### [Job]
Arrange every line of the items below as a Markdown table with two columns, Number and Line, numbering the rows in order and skipping blank lines.

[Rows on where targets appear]
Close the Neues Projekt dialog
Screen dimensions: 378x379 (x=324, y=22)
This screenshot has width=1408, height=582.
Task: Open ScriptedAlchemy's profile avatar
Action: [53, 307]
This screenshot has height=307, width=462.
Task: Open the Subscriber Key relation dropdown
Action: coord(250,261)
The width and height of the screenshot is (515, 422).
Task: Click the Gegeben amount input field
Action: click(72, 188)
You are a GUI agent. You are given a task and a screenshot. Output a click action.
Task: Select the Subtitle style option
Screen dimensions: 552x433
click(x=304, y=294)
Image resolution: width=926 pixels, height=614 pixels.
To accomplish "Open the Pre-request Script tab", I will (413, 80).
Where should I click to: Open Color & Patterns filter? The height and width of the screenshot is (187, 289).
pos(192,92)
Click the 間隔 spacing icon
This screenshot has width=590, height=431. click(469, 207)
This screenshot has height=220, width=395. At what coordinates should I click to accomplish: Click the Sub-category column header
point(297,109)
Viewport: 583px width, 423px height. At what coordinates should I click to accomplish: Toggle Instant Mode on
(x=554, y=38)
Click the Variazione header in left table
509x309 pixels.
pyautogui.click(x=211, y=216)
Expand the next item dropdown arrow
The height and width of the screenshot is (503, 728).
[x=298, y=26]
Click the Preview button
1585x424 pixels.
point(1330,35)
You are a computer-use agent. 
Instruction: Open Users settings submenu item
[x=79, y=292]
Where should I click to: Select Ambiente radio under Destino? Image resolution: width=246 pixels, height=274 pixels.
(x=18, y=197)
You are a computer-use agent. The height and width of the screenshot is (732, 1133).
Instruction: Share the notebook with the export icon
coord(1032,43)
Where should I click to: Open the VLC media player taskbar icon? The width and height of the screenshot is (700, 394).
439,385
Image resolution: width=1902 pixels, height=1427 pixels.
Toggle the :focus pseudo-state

### [Task answer]
| Number | Line |
|---|---|
| 1 | Close the Neues Projekt dialog |
| 2 | Screen dimensions: 378x379 (x=324, y=22) |
| 3 | This screenshot has width=1408, height=582. |
| 4 | Task: Open ScriptedAlchemy's profile avatar |
| 5 | Action: [53, 307] |
| 6 | This screenshot has height=307, width=462. |
| 7 | Task: Open the Subscriber Key relation dropdown |
| 8 | Action: coord(250,261) |
| 9 | The width and height of the screenshot is (515, 422). |
| 10 | Task: Click the Gegeben amount input field |
| 11 | Action: click(72, 188) |
| 12 | You are a GUI agent. You are given a task and a screenshot. Output a click action. |
| 13 | Task: Select the Subtitle style option |
| 14 | Screen dimensions: 552x433 |
| 15 | click(x=304, y=294) |
| 16 | Image resolution: width=926 pixels, height=614 pixels. |
| 17 | To accomplish "Open the Pre-request Script tab", I will (413, 80). |
| 18 | Where should I click to: Open Color & Patterns filter? The height and width of the screenshot is (187, 289). |
| 19 | pos(192,92) |
| 20 | Click the 間隔 spacing icon |
| 21 | This screenshot has width=590, height=431. click(469, 207) |
| 22 | This screenshot has height=220, width=395. At what coordinates should I click to accomplish: Click the Sub-category column header |
| 23 | point(297,109) |
| 24 | Viewport: 583px width, 423px height. At what coordinates should I click to accomplish: Toggle Instant Mode on |
| 25 | (x=554, y=38) |
| 26 | Click the Variazione header in left table |
| 27 | 509x309 pixels. |
| 28 | pyautogui.click(x=211, y=216) |
| 29 | Expand the next item dropdown arrow |
| 30 | The height and width of the screenshot is (503, 728). |
| 31 | [x=298, y=26] |
| 32 | Click the Preview button |
| 33 | 1585x424 pixels. |
| 34 | point(1330,35) |
| 35 | You are a computer-use agent.  |
| 36 | Instruction: Open Users settings submenu item |
| 37 | [x=79, y=292] |
| 38 | Where should I click to: Select Ambiente radio under Destino? Image resolution: width=246 pixels, height=274 pixels. |
| 39 | (x=18, y=197) |
| 40 | You are a computer-use agent. The height and width of the screenshot is (732, 1133). |
| 41 | Instruction: Share the notebook with the export icon |
| 42 | coord(1032,43) |
| 43 | Where should I click to: Open the VLC media player taskbar icon? The width and height of the screenshot is (700, 394). |
| 44 | 439,385 |
| 45 | Image resolution: width=1902 pixels, height=1427 pixels. |
| 46 | Toggle the :focus pseudo-state |